◆ **REQUEST 1**: In the recipe page below, list every item in the bean salad that comes from a can to be drained and rinsed.
◆ **REQUEST 2**: Copy the stretch of the recipe page from "1/2 Cup diced onion" through "Sooo gooooood!".
◆ **REQUEST 3**: Extend the recipe page, starting right after its last line about water or chicken broth.

◆ **GIVEN PASSAGE**:
Recipes



HEATHER'S BEAN SALAD
from the kitchen of Heather Strader

This is a quick and delicious recipe, using items from your pantry

Drain the liquid off 1 can of each of the following and rinse, then put into a big bowl.
Note:  you can use dried beans - just soak them, then measure 14 oz of each, which is equivalant to 1 can:

   garbanzos
   yellow corn
   black beans
   kidney beans

Add:

   1/2 Cup diced onion
   1/2 Cup diced tomato
   Small amount of diced fresh cilantro
   1 to 1-1/2 Cup rice vinegar

Stir and serve!
Chicken and Barley Soup
Sooo gooooood!
From the kitchen of TheFarmGirl
1T butter
1 onion, diced
2 medium carrots, diced
1C celery, diced
2 chicken breasts, diced
6C water or chicken broth (throw in bullion cubes if you don't have broth)

◆ **PROVIDED RECORDS**:
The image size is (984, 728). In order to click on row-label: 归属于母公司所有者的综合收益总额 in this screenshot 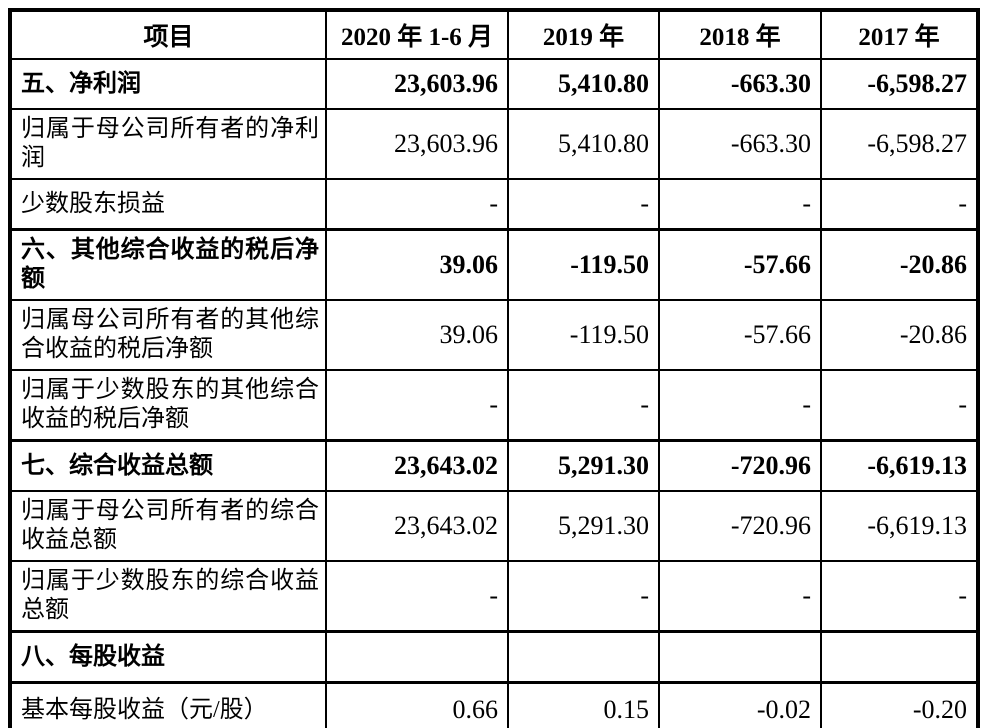, I will do `click(168, 526)`.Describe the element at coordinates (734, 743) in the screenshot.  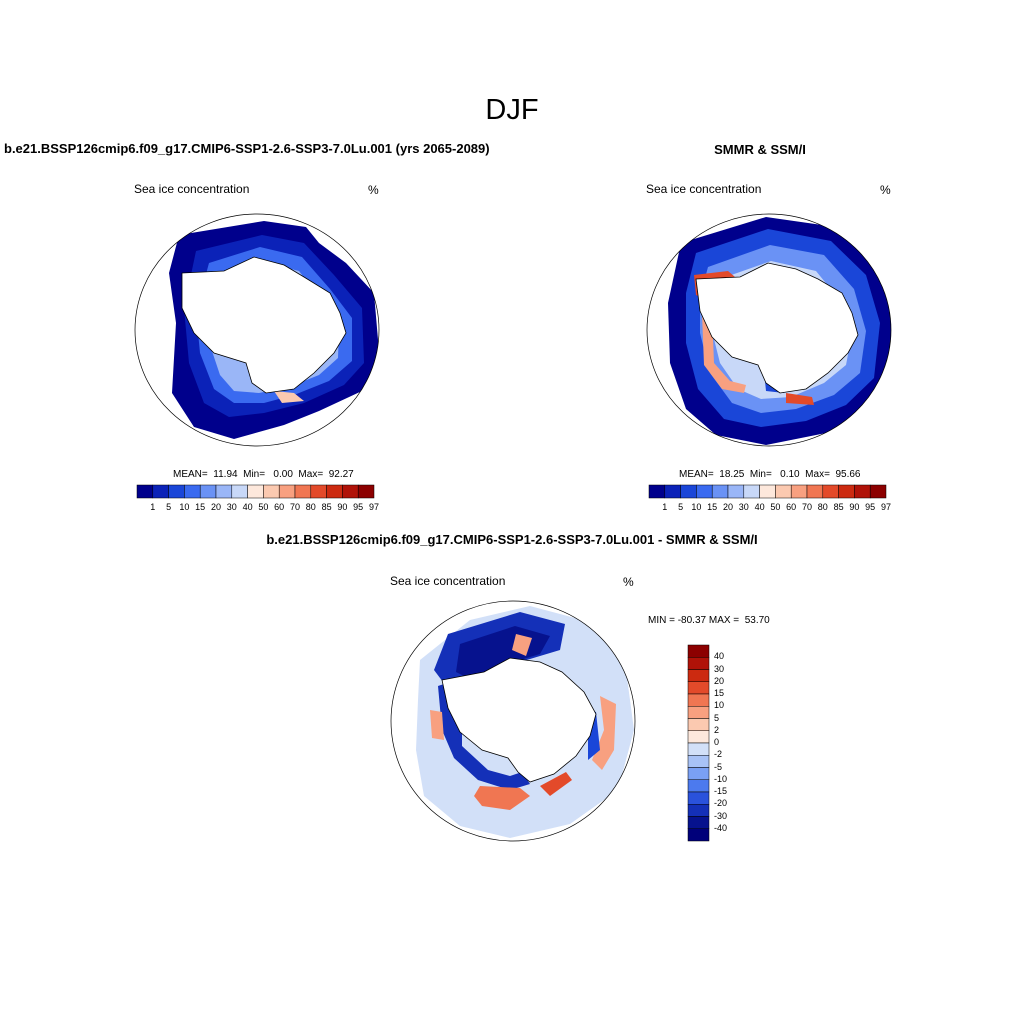
I see `diff-colorbar-labels: 4030201510520-2-5-10-15-20-30-40` at that location.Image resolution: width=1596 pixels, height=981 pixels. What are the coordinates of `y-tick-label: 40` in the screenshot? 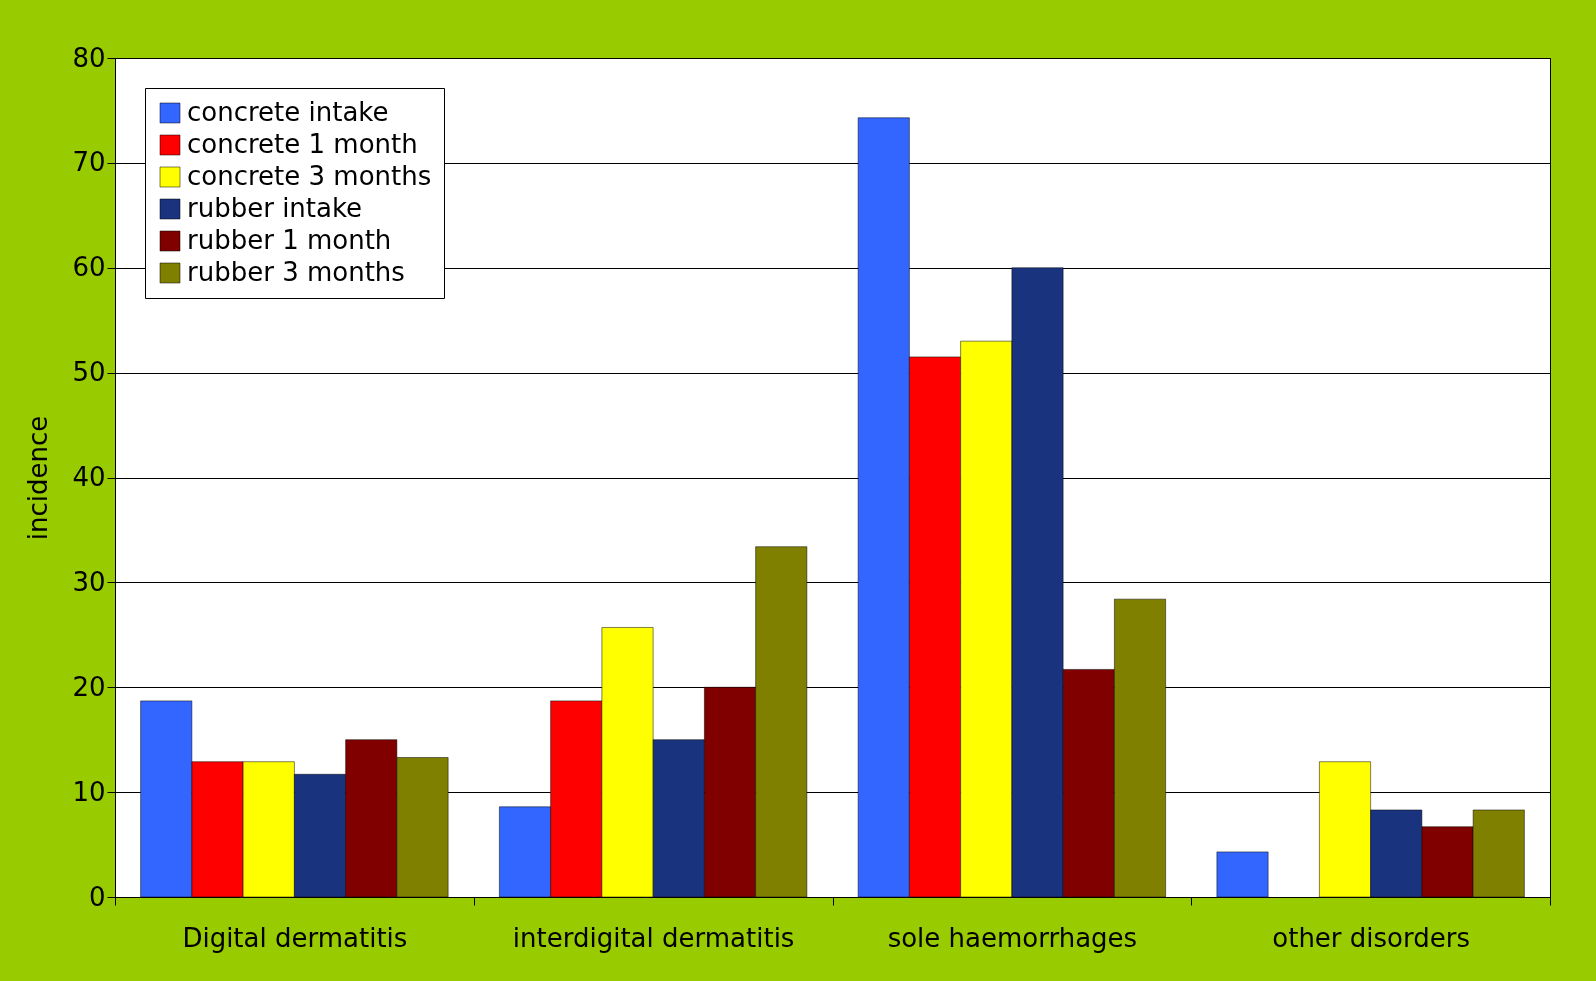 It's located at (89, 477).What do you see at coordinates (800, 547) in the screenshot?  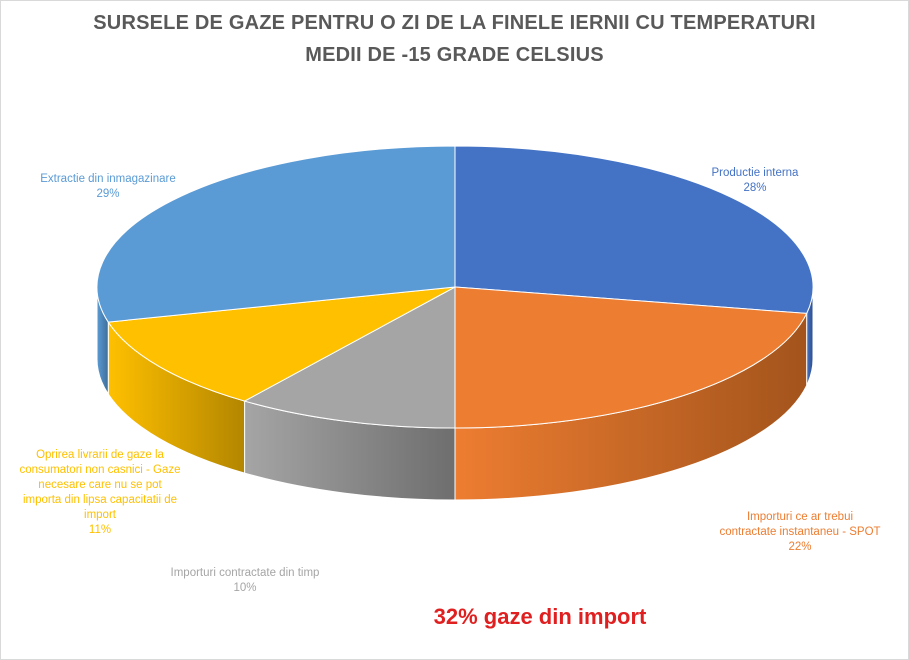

◆ **EXERCISE ANSWER 1**:
garbanzos
yellow corn
black beans
kidney beans

◆ **EXERCISE ANSWER 2**:
1/2 Cup diced onion
   1/2 Cup diced tomato
   Small amount of diced fresh cilantro
   1 to 1-1/2 Cup rice vinegar

Stir and serve!
Chicken and Barley Soup
Sooo gooooood!

◆ **EXERCISE ANSWER 3**:
1C barley
2 bay leaves
salt and pepper to taste
2 tsp dried tarragon

Melt the butter in a large stockpot, then add the onion and carrots. Cook for a few minutes until the onions start to go soft, then add the water or broth. Rinse the barley several times to remove dust and chaff, then add to the pot, along with the bay leaves. Simmer for about 20 minutes, then add the uncooked chicken to poach. Simmer for about another 20 minutes, or until the barley is soft and the chicken is cooked. Add the tarragon, salt and pepper and serve! This is even better the next day after all the flavors have a chance to sit in the fridge overnight. It also freezes really well. So good on a cold day!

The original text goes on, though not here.